Kinshasa, octobre 2025 À l’occasion de la 10ᵉ édition d’Expo Béton, le Ministre d’État, Ministre de l’Agriculture et de la Sécurité Alimentaire, Muhindo Nzangi, a livré un discours aussi clair que déterminé, posant les fondations d’une renaissance agricole nationale.
Face aux défis de l’autosuffisance alimentaire, son message est sans détour : la République Démocratique du Congo doit cesser d’importer ce qu’elle peut produire elle-même.

Un pays riche, mais dépendant
Avec plus de 80 millions d’hectares de terres arables, la plus grande réserve d’eau douce d’Afrique et un climat favorable toute l’année, la RDC détient un potentiel agricole exceptionnel.
Pourtant, le pays importe chaque année près de 3 milliards USD de produits agroalimentaires, dont du riz, du blé, du sucre et de la farine.
Les causes sont multiples : faible mécanisation, manque d’accès aux intrants de qualité, routes rurales dégradées, et déficit d’infrastructures de stockage.

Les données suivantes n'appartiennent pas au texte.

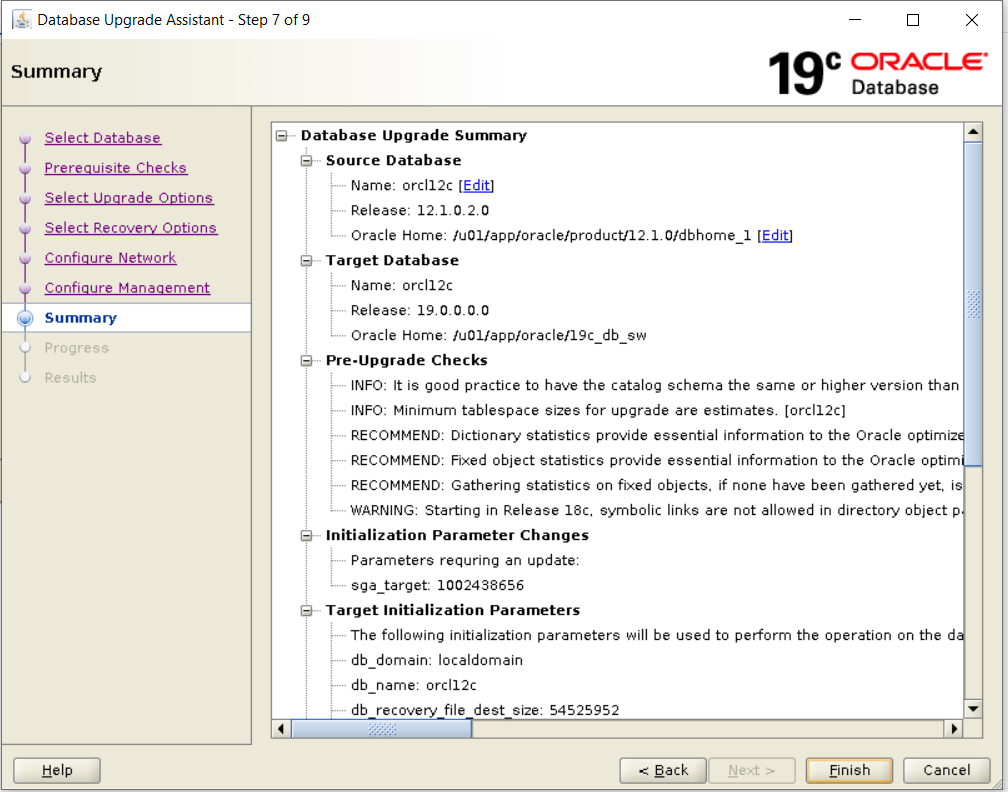
Task: Go to Select Database step
Action: 102,138
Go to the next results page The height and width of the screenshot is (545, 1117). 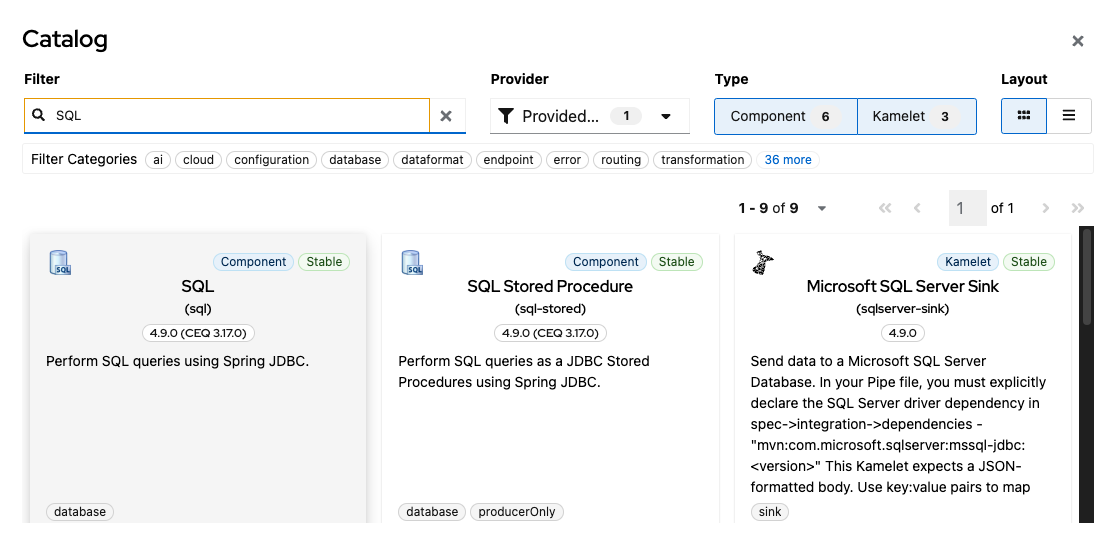pyautogui.click(x=1046, y=209)
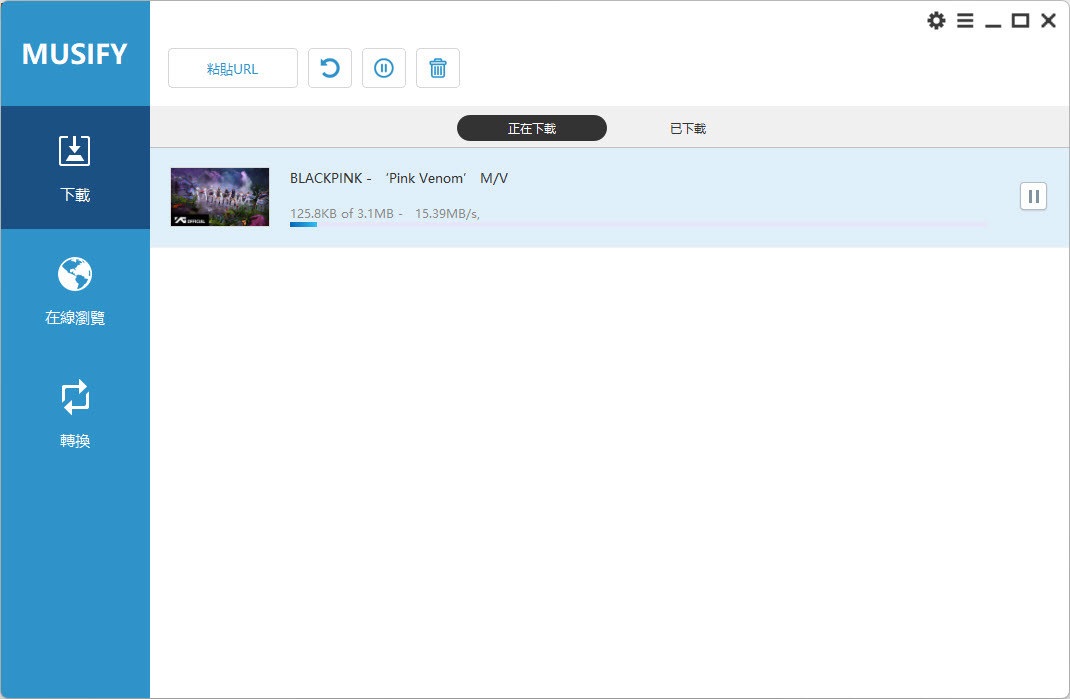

« Nous avons la terre, l’eau et la main-d’œuvre. Il nous faut maintenant la volonté et l’organisation pour transformer ce potentiel en richesse », a déclaré le Ministre d’État.
L’autosuffisance alimentaire : une priorité nationale
Muhindo Nzangi a rappelé que sa mission, confiée par le Chef de l’État, est claire : atteindre l’autosuffisance alimentaire à moyen terme.
Cette vision repose sur une synergie entre l’État, le secteur privé et les producteurs ruraux.
Les priorités du ministère s’articulent autour de trois leviers :
• Renforcer la cohérence des programmes agricoles et leur financement ;
• Soutenir le secteur privé et les exploitations familiales, colonne vertébrale du monde rural ;
• Réguler la qualité des intrants pour sécuriser la production.
Cinq piliers pour relancer la production agricole
Le plan de transformation agricole du gouvernement repose sur cinq axes stratégiques :
Les semences : la base de toute récolte
Une loi sur le plasmacide est en préparation pour encadrer la production et la certification des semences. Objectif : garantir la qualité dès la source et assurer l’autonomie semencière du pays.
Les intrants : produire localement engrais et pesticides
La RDC dépend encore largement des importations. Le ministère veut stimuler la production locale et instaurer un contrôle de qualité rigoureux.
La mécanisation : l’ère de la modernisation
Des usines de montage de tracteurs verront le jour à Kinshasa, Kutevo et Limete, pour démocratiser l’accès aux machines agricoles et booster la productivité.
Production et transformation : du champ à l’usine
Le pays importe encore 6 millions de tonnes de céréales par an. Pour inverser la tendance, le gouvernement soutient les grands exploitants de plus de 70 hectares, tout en intégrant les petits producteurs à la chaîne de valeur.
Stockage et commercialisation : stabiliser les marchés
De nouvelles infrastructures de stockage sont en construction autour des grandes villes Kinshasa, Lubumbashi, Goma, Kisangani afin de réduire les pertes post-récolte et stabiliser les prix.
Les cultures d’exportation reprennent leur place
L’ambition est également externe : repositionner la RDC sur les marchés mondiaux.
Sous la supervision de l’ONAPAC, le ministère soutient les filières cacao, café, quinquina et vanille.

« Notre objectif est clair : dépasser la Côte d’Ivoire en superficie cultivée en cacao d’ici cinq ans et redevenir leader africain dans l’huile de palme », a affirmé Muhindo Nzangi.
Une stratégie qui redonnera à la RDC son statut de grande puissance agricole africaine, capable à la fois de nourrir sa population et d’exporter des produits à haute valeur ajoutée.
Un secteur à reconstruire sur le partenariat public-privé
Pour réussir cette transformation, le ministre plaide pour une mobilisation de tous les acteurs économiques :
« Le secteur agricole est la clé de la résilience économique de notre pays. Le gouvernement tend la main aux investisseurs pour bâtir une agriculture forte, moderne et inclusive. »
Cette approche partenariale vise à transformer le secteur en vecteur d’emplois, de sécurité alimentaire et de croissance durable.
Une vision pour une RDC nourricière
En conclusion, le discours de Muhindo Nzangi à Expo Béton 2025 marque un tournant.
L’agriculture congolaise, longtemps perçue comme un potentiel inexploité, devient désormais le pilier stratégique du développement national.
Entre réformes législatives, innovations techniques et mobilisation collective, la RDC s’engage sur la voie de sa souveraineté alimentaire et économique.